What you are asked to do
An acceptable answer repeats exactly the line with "You are a computer-use agent. 753x423 pixels." and each line after it through the end of the entries, and includes nothing else.

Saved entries

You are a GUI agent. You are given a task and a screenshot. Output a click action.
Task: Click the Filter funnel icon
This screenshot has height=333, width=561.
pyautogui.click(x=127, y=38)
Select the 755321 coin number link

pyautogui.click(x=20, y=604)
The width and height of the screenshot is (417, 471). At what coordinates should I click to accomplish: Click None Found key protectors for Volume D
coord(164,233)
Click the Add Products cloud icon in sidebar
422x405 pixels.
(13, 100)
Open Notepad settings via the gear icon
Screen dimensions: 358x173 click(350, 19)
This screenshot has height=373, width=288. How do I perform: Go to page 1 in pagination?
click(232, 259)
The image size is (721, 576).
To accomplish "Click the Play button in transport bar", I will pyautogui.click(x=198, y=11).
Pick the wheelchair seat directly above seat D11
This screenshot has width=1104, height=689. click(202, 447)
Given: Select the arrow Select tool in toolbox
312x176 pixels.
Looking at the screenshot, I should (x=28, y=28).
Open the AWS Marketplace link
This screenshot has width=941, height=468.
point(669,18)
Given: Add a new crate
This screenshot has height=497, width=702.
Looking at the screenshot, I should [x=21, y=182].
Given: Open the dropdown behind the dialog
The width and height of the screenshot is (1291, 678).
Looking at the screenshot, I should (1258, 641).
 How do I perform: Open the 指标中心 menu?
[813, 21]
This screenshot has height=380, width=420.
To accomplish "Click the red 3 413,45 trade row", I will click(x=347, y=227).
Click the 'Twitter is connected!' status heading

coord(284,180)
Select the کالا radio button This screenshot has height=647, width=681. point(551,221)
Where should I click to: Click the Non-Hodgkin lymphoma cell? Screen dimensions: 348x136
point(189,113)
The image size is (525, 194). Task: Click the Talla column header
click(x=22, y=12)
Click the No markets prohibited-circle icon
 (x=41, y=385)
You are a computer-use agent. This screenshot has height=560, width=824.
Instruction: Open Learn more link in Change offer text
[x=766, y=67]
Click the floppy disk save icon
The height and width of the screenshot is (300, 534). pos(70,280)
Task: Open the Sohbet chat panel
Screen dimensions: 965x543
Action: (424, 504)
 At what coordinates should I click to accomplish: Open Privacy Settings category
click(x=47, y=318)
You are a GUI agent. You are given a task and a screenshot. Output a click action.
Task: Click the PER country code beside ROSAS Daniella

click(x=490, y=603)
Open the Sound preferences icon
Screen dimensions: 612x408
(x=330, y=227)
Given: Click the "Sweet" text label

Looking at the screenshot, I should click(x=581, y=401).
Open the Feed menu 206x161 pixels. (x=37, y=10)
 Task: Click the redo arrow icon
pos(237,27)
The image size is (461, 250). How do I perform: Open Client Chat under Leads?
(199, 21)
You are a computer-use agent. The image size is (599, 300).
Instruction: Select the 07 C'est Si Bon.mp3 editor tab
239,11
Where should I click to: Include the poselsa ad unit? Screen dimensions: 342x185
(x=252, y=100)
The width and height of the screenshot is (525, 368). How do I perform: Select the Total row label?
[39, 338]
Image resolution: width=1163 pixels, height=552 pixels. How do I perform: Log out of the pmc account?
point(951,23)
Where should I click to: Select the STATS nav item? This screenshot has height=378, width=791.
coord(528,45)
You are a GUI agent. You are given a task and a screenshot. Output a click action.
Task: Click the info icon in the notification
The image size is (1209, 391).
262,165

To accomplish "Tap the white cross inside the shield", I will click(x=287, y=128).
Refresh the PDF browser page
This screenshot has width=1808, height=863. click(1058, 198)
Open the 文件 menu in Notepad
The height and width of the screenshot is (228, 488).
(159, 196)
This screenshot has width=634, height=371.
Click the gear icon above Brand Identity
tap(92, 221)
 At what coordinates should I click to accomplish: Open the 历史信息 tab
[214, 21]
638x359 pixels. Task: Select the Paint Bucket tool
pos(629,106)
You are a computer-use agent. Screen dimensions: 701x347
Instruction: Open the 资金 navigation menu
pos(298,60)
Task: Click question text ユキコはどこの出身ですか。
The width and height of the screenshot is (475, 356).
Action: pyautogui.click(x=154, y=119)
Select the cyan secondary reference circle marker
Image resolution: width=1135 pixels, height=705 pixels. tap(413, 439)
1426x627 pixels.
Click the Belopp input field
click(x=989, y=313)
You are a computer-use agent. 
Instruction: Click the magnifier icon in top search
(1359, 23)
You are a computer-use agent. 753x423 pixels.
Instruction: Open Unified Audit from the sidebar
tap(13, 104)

Solution
You are a computer-use agent. 753x423 pixels.
Instruction: Open Unified Audit from the sidebar
tap(13, 104)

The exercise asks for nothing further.